電子書籍で読んだ商業BLの感想をぬるぬると更新するだけのブログ。

『パラダイムシフト』ぴい

仕事オタク36才、はじめての恋。

――大手製薬会社の主任研究員・日比谷は科学一筋の36才。実験中に蜂に刺されてアナフィラキシーショックを起こしたことから、強い交配への渇望が芽生え日常生活を送れなくなってしまう。そんな彼を献身的に支える部下の山木。次第に上司と部下の関係を飛び越えて惹かれ合うが、山木には日比谷に伝えられない事実があった──。

世話焼きな部下×童貞科学者のドラマティック・サイエンス・ラブ!!

収録作品:「パラダイムシフト」「(番外)13 Years Ago」「(番外)10 Years Later」、オメガバーストは、あとがき

感想:

「オメガバース」設定の作品です。欧米の二次創作から生まれた設定で、日本では最近BLに移植されてちょこちょこ作品が出ているようです。男女の性が形骸化し誰もが妊娠できること、「α(アルファ)」「β(ベータ)」「Ω(オメガ)」という3種類のタイプが実質的にカーストに近いものを形成していることが特徴でしょうか。カーストというか支配・被支配の構造や、男性の妊娠ものがお好きな方にはツボかもしれませんが、個人的にはBLの妊娠ものには抵抗があり、この手の設定にはほとんど手を出さずにきました。

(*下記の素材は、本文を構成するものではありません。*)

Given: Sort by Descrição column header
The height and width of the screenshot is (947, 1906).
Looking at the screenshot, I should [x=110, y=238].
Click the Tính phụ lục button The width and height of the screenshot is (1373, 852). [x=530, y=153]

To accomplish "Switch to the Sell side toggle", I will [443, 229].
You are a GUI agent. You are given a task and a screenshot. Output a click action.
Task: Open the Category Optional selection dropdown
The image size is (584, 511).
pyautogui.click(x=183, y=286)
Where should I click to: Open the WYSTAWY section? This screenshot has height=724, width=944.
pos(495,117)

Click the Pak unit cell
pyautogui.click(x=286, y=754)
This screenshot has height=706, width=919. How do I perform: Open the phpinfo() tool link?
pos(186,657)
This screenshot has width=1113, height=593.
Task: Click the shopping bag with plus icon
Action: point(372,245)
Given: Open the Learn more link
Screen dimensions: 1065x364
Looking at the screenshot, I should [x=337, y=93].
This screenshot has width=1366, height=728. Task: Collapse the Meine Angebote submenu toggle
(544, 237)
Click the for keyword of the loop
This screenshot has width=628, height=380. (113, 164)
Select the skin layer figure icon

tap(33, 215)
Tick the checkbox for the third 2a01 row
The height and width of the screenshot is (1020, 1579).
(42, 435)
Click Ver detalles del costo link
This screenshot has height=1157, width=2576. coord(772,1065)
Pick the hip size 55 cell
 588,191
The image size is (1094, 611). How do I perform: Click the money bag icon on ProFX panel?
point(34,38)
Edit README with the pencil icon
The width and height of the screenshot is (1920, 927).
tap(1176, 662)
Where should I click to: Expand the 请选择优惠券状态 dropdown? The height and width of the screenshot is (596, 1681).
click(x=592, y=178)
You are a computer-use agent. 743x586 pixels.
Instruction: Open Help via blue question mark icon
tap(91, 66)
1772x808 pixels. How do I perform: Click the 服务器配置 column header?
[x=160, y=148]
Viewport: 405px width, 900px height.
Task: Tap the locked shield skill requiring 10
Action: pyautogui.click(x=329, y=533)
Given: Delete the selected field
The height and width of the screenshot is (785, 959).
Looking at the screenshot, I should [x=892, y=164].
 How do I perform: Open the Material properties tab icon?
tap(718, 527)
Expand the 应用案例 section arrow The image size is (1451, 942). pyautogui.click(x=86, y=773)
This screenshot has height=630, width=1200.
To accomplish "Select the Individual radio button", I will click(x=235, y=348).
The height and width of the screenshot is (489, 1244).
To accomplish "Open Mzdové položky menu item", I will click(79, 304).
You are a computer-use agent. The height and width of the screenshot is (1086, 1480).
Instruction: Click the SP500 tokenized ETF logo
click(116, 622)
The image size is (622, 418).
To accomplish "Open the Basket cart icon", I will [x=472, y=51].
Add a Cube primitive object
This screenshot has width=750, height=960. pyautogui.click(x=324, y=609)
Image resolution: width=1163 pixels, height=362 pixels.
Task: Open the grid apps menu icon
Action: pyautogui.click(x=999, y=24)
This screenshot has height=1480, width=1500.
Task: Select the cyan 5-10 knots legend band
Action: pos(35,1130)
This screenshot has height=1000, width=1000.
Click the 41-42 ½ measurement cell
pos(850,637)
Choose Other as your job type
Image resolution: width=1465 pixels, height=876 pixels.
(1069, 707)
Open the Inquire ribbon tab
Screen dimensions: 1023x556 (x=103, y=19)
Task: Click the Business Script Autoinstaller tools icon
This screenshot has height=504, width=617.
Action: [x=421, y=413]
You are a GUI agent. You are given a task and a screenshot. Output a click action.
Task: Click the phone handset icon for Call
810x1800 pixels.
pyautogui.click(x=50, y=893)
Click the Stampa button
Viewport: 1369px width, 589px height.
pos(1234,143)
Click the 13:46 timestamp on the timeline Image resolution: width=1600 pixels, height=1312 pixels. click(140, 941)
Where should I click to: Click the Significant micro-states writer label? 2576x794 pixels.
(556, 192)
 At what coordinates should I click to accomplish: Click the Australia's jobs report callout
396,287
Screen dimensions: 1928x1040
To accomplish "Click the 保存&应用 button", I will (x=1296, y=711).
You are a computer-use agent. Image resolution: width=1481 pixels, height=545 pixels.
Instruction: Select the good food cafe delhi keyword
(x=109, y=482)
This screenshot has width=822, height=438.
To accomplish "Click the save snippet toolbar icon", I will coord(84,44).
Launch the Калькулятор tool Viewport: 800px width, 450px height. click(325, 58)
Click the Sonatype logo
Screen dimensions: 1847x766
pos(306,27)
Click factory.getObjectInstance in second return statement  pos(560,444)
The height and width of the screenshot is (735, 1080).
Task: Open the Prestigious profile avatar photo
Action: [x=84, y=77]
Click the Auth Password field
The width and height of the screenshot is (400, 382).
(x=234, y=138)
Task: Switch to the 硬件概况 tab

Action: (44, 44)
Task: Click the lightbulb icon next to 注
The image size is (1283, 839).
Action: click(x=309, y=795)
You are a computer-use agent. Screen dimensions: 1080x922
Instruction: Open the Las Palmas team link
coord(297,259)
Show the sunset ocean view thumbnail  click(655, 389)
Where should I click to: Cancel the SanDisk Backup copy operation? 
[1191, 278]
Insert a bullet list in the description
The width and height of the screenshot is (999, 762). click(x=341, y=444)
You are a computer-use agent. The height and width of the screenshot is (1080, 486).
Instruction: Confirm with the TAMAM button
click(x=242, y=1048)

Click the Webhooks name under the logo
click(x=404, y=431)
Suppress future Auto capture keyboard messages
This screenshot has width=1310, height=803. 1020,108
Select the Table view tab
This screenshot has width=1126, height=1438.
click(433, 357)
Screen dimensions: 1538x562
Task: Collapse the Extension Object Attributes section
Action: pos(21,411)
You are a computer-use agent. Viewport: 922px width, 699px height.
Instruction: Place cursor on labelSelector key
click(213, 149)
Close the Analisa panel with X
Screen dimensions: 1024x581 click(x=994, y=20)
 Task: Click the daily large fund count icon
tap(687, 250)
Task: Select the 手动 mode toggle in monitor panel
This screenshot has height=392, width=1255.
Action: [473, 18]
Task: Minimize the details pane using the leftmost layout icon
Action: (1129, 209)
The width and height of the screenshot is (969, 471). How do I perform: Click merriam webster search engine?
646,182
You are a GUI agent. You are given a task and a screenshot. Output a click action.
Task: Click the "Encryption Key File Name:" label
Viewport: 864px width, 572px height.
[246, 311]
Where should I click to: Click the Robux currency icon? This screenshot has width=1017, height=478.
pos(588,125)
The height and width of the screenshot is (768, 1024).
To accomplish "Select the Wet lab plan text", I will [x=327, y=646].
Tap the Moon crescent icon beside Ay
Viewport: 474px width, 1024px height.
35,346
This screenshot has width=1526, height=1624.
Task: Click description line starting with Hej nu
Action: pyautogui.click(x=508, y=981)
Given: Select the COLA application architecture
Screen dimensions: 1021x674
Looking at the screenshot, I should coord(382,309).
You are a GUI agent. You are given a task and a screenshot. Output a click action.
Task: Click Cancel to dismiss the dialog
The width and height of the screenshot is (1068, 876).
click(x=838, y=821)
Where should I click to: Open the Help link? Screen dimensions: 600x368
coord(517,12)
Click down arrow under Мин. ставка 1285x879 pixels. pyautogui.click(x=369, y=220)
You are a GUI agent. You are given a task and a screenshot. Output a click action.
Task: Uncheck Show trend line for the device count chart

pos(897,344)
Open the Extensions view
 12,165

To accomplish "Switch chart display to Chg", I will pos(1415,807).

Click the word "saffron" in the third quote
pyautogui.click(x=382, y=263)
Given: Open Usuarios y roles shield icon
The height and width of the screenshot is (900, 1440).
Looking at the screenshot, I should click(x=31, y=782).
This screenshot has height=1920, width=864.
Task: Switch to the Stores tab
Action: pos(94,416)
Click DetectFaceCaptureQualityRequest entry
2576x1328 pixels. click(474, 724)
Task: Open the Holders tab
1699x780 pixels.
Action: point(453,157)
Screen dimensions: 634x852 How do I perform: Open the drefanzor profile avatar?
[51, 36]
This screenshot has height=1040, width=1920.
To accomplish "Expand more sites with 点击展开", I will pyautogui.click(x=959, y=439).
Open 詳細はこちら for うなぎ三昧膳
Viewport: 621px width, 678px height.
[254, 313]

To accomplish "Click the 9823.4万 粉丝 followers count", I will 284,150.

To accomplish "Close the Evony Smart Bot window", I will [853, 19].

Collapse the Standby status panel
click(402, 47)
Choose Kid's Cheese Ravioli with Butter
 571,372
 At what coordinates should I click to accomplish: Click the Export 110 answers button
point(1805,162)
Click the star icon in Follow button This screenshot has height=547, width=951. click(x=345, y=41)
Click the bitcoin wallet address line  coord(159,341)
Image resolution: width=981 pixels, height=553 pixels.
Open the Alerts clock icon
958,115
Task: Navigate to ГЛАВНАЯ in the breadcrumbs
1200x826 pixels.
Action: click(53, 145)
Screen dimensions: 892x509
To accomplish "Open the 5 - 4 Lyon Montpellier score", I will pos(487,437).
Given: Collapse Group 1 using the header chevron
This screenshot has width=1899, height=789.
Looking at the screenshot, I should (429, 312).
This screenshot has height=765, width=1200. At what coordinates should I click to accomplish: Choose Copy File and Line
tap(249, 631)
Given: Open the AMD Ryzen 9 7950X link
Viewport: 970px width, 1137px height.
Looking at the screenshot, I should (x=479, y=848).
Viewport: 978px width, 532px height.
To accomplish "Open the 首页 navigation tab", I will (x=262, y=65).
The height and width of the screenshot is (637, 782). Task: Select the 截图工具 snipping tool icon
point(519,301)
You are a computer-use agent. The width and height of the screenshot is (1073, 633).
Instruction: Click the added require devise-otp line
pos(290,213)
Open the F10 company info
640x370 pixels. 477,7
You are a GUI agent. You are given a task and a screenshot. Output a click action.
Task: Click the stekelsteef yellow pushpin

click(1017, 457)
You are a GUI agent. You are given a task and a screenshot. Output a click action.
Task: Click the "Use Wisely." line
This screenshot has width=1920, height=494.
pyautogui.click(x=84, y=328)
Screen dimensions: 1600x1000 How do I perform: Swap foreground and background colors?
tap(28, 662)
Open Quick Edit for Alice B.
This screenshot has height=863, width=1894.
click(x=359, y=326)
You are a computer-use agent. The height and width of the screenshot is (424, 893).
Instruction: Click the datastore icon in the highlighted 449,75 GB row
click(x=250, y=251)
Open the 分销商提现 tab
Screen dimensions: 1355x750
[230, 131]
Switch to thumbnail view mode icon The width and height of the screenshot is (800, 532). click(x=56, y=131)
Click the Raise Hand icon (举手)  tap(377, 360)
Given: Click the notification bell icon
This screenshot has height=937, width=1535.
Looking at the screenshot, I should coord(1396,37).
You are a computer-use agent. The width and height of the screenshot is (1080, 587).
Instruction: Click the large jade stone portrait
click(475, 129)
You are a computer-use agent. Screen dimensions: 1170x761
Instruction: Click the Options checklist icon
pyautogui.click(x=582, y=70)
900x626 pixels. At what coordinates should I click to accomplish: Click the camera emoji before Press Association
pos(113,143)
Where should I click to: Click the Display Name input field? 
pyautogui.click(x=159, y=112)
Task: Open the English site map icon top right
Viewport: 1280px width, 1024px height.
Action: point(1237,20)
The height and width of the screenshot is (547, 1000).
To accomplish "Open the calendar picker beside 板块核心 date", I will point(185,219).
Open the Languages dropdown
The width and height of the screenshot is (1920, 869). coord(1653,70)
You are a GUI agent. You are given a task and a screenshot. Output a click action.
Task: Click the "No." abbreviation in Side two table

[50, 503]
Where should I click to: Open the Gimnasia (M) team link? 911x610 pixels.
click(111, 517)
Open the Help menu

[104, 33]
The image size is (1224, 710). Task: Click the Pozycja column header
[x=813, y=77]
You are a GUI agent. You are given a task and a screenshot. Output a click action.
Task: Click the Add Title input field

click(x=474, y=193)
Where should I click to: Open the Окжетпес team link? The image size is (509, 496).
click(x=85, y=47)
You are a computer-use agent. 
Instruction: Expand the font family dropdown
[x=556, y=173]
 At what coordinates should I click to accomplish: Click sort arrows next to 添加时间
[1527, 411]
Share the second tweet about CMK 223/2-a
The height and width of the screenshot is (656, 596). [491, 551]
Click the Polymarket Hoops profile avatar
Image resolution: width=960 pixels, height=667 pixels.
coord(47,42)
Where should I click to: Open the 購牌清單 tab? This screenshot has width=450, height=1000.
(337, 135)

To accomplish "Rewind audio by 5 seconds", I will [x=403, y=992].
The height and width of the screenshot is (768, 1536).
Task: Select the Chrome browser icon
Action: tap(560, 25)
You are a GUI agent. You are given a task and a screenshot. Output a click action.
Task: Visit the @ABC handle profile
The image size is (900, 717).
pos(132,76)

というわけで、オメガバース設定だとはまったく知らず買って、ちょっとびっくりしましたが、まあものは経験なので読んでみることにしました。なお、ぴいさんの『過剰妄想少年』が大好きなので、作者買いです。

少なくとも本作については、オメガバース的な設定はエッセンス程度、軽いSF設定のBL作品の範疇で、読みやすかったです。β(多数層)だったはずが、アナフィラキシーショックをきっかけにΩ(発情期と性フェロモンを持つマイノリティ)に変わってしまったことに動揺する日比谷と、彼を献身的に支える部下・山木。突然の発情期にコントロールのきかない日比谷を家に連れ帰った山木の世話焼きっぷりはオカン攻好きにはたまらず、攻のエプロン姿も実に良いものだと思いました。そして決めるところはしっかり決める、年上&男らしい部分のある受! サスペンス的要素もありつつ基本は愛あるかわいいお話なので、わたし同様「なんかオメガバースって……」と思っている方でも違和感ないかと思います。濡れ場も回数は少ない+白抜きですが、色っぽかったです。そして10年後のちょっとおっさんになった2人も幸せそうで素敵でした。

オメガバースの設定自体は複雑ではありますが、随所にエッセンスの解説ページが挿入されているため、初読者でもそう戸惑うことはありませんでした。ただ正直、なんで商業マンガ読むのに作品内の説明で足りず、まどろっこしい設定勉強しなければいけないのかという気もします(などとぶつくさ言いつつ、本作品が面白かったので、他にもオメガバースで良さそうな作品があれば読んでみようかなという気になりました)。

今回、ふゅーじょんぷろだくとの「オメガバースプロジェクト」作品をまとめて配信開始するに当たって、Renta!では、特集ページを作って作品紹介やオメガバースとはなんぞやという説明もしています。ただ、新着ページから購入すると、レーベル名によっぽど注視しない限り、オメガバースものとは認識しづらいのには要注意です。